Avoidant / dismissive

Values independence to the point of discomfort with intimacy. May pull away when relationships get emotionally intense or demanding.


Disorganised / fearful

A mix of wanting closeness and fearing it. Often associated with earlier experiences of fear or inconsistency in caregiving relationships.


Insecure attachment is more common than you might think


If you don't recognise yourself in the secure description, you're in good company. Up to 40% of people may have an insecure attachment style, according to some studies - a significant portion of the population quietly navigating relationships with an extra layer of complexity.


People with insecure attachment often struggle with trust, emotional closeness, and managing conflict. This can show up in different ways depending on the style: a need for constant reassurance, a tendency to withdraw emotionally, or an uncomfortable push-pull between wanting connection and fearing it. These patterns can be confusing, not just for the person experiencing them, but for their partners and friends too.

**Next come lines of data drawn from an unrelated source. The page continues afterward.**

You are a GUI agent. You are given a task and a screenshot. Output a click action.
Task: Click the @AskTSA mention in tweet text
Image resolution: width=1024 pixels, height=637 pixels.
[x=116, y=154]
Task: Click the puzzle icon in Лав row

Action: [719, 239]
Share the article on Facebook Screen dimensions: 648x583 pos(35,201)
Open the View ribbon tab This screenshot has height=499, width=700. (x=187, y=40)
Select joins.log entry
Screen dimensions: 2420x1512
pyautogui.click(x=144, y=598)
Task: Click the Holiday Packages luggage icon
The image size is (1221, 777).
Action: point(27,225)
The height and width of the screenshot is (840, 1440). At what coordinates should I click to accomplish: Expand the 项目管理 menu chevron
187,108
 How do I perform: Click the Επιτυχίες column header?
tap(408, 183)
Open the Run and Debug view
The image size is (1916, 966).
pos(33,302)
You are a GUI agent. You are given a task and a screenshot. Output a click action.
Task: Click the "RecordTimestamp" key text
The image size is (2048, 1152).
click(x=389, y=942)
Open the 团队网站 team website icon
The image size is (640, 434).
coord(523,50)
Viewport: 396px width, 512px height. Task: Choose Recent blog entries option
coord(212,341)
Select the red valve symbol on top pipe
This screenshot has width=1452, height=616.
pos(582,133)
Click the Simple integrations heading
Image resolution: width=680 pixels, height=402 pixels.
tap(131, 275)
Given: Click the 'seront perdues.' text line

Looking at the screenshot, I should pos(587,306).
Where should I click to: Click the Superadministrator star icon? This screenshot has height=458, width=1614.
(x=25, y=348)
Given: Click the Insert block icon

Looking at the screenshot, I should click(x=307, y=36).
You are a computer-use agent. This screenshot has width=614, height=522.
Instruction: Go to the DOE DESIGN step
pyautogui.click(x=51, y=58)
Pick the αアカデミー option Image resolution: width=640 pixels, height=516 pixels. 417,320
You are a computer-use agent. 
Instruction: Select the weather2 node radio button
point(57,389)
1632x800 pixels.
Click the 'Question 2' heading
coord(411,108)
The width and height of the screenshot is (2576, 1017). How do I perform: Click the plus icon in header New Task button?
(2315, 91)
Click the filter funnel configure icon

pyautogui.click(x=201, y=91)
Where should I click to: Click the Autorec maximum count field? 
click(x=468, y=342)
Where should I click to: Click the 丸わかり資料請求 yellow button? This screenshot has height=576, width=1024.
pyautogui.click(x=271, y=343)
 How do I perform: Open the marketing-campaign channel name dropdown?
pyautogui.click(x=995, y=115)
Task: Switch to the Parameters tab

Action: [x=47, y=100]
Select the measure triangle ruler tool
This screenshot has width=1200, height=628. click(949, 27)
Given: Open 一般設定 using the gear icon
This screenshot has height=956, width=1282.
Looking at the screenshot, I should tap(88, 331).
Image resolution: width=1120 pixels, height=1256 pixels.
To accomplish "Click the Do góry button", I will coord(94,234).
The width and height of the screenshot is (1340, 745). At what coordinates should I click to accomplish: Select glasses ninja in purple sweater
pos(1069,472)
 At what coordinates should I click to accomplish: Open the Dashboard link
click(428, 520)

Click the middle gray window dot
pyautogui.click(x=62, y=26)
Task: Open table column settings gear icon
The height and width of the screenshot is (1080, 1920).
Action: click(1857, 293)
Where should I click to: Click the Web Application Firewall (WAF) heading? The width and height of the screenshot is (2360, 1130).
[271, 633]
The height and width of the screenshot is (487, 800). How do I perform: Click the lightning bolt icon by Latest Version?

It's important to remember that if any of this resonates, it isn't a character flaw. Attachment patterns are adaptive strategies that once made sense (and were even helpful) given your circumstances. They only become a problem when they no longer serve you.


Attachment styles can change


Perhaps the most hopeful finding in attachment research is that these patterns are not fixed. Our brains remain capable of change throughout life, and new relational experiences - especially consistent, safe, and caring ones - can gradually rewrite those early blueprints.


This is sometimes described as developing an earned secure attachment style: a sense of security built not from a perfect childhood, but from meaningful experiences of being truly seen and supported as an adult. This can happen in friendships, in romantic partnerships - and, often most powerfully, in therapy.


The right counsellor doesn't just help you understand your patterns intellectually. The therapeutic relationship itself can become a living example of what safe, consistent, boundaried connection feels like. Over time, that experience can shift how your nervous system responds to closeness, conflict, and vulnerability.


A starting point


If you're curious about your own attachment style, simply noticing your patterns is a valuable first step. How do you respond when someone pulls away? What happens in your body when you feel conflict brewing? Do you find it easy to ask for what you need, or does that feel too vulnerable or exposing?


There are no right or wrong answers, only honest, human ones. Whether you work through these questions with a therapist, a trusted friend, or on your own, the act of turning towards yourself with compassion rather than criticism is itself a form of healing.